The first step is to determine the variables we know. The problem gives us pressure, temperature, and volume for the original state 1. Further, we have pressure and temperature for state 2 as 760 mmHg and 273K. The only variable we don’t know is volume 2, which is what we then solve for.

    \begin{align*} {V_1 &= 1.3\text{L}} \\ {T_1 &= 177\text{K}} \\ {P_1 &= 620\text{mmHg}} \\ {V_2 &= \text{?}} \\ {T_2 &= 273\text{K}} \\ {P_2 &= 760 \text{mmHg}} \end{align*}

To make the math simpler, let us rearrange the equation to solve for V2 before plugging in values. To do this, we multiply both sides by T2 and then divide by P2.

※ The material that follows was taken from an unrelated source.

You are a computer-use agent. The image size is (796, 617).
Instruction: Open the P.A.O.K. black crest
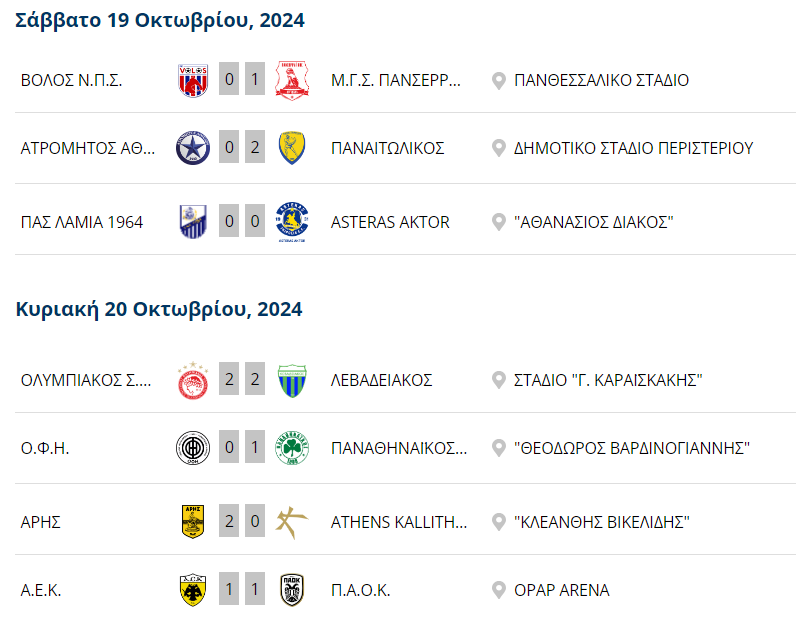(x=292, y=590)
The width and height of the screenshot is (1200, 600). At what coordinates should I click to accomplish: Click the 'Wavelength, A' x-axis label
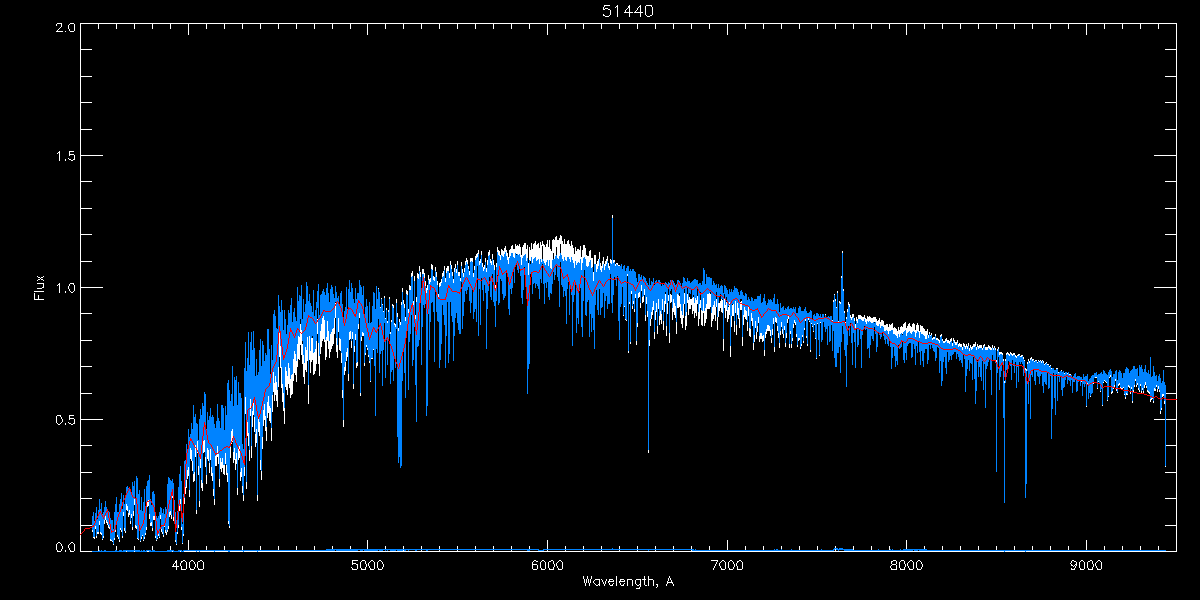pyautogui.click(x=627, y=582)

    \begin{align*} {\frac{P_{1}V_{1}T_{2}}{T_{1}P_{2}} = V_{2}} \end{align*}

We then plug in the values we know and solve.

    \begin{align*} {\frac{\left(620\text{mmHg}\right)\left(1.3\text{L}\right)\left(273\text{K}\right)}{\left(177\text{K}\right)\left(760\text{mmHg}\right)} = V_{2} = 1.6\text{L}} \end{align*}

Thus, the new volume of the gas is 1.6L. So as the temperature and pressure of the gas increased, the volume of the gas also increased.